Missão cristã leva o Evangelho a crianças no Oriente Médio apesar da guerra e perseguições intensas
Em meio a um cenário de guerra e conflitos persistentes, ministros da Child Evangelism Fellowship (CEF), organização global dedicada ao evangelismo infantil, mantêm seus esforços para levar a mensagem de Jesus a crianças no Oriente Médio. A iniciativa visa alcançar jovens que ainda não tiveram contato com o Evangelho, mesmo diante de perigos iminentes.
Sam Rejoy, diretor da CEF no Oriente Médio, relatou à CBN News a determinação da equipe, mesmo com a instabilidade na região. Ele compartilhou o depoimento de uma líder local no Líbano, que apesar das bombas próximas à sua residência, continua oferecendo o ministério. Uma líder do Irã, agora refugiada em outro país, expressou otimismo, vendo a situação como uma oportunidade divina para que seu povo ouça o Evangelho.

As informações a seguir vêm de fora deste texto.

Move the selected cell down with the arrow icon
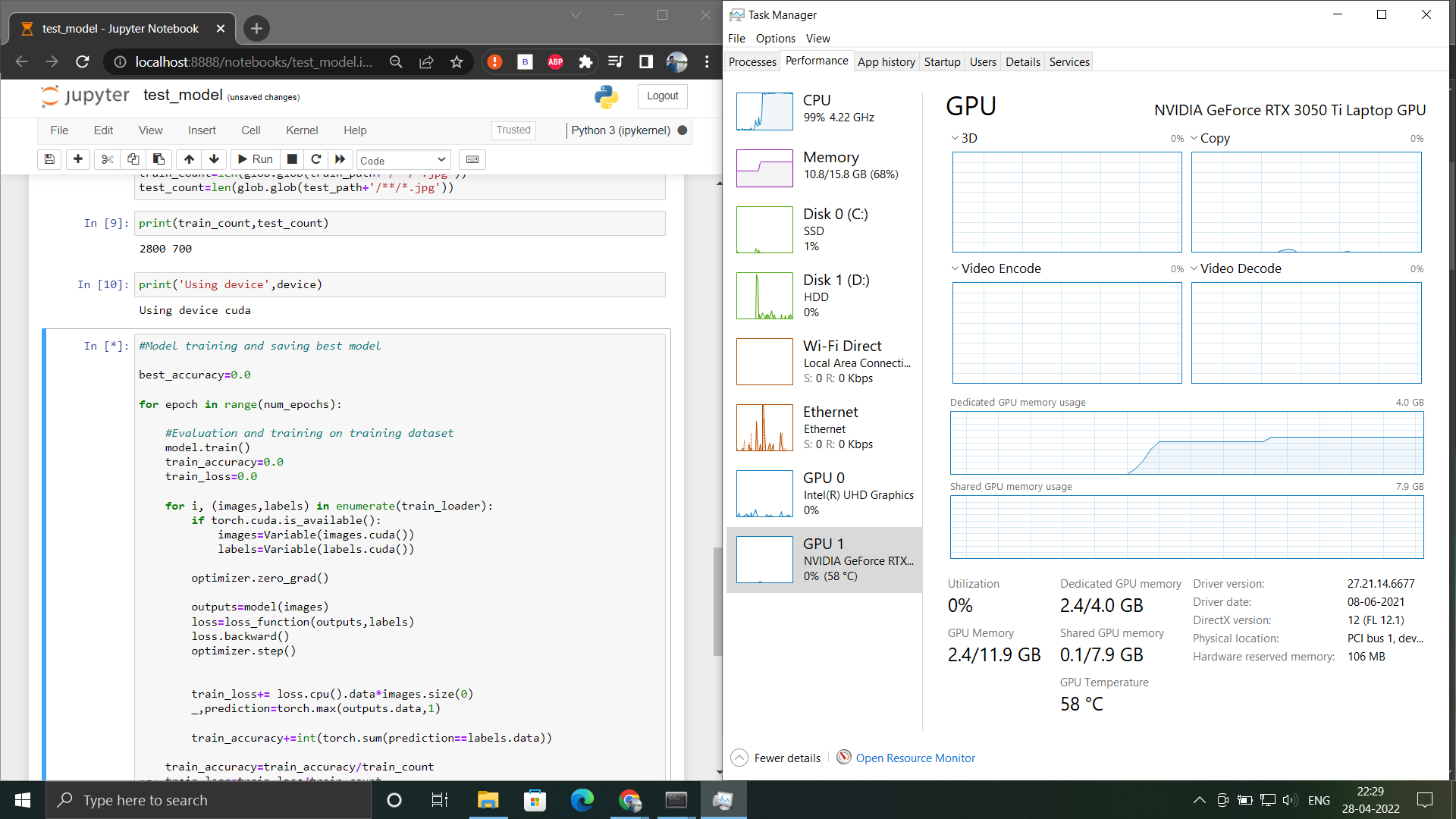Viewport: 1456px width, 819px height. pyautogui.click(x=214, y=159)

“Você pode ver os nossos trabalhadores saindo, mesmo com mísseis voando ao redor, e eles ainda estão se preparando para o ministério”, disse Sam Rejoy, destacando a urgência do trabalho missionário em áreas afetadas por conflitos, incluindo campos de deslocados.
A missão ressalta a necessidade global de evangelização infantil, apontando que cerca de 40% dos dois bilhões de crianças no mundo que precisam ouvir o Evangelho residem no Oriente Médio. A CEF utiliza os Clubes de Boas Novas, encontros evangelísticos adaptados a contextos locais, realizados em casas, quintais, escolas e centros comunitários. A organização também emprega a internet para expandir seu alcance no público infantil da região.

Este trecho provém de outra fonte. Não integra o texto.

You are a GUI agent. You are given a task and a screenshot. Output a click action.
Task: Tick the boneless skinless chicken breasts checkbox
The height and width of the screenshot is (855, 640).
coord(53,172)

Evangelistas da CEF enfrentam restrições e perseguições em uma área hostil ao cristianismo. “A guerra pode ser algo novo na região agora, mas nossos trabalhadores e voluntários já enfrentaram muita oposição e desafios. Muitas vezes enfrentam ataques pessoais ou são proibidos de compartilhar publicamente o Evangelho”, pontuou Sam Rejoy.
Apesar das adversidades, o trabalho missionário tem apresentado resultados significativos. Sam Rejoy citou o caso de um menino de 11 anos, cujos pais foram vítimas de um tiroteio. Após ser levado para um campo de refugiados pelo avô, o garoto foi encontrado por trabalhadores da CEF, que compartilharam o Evangelho com ele e continuam oferecendo acompanhamento para lidar com o trauma psicológico da experiência.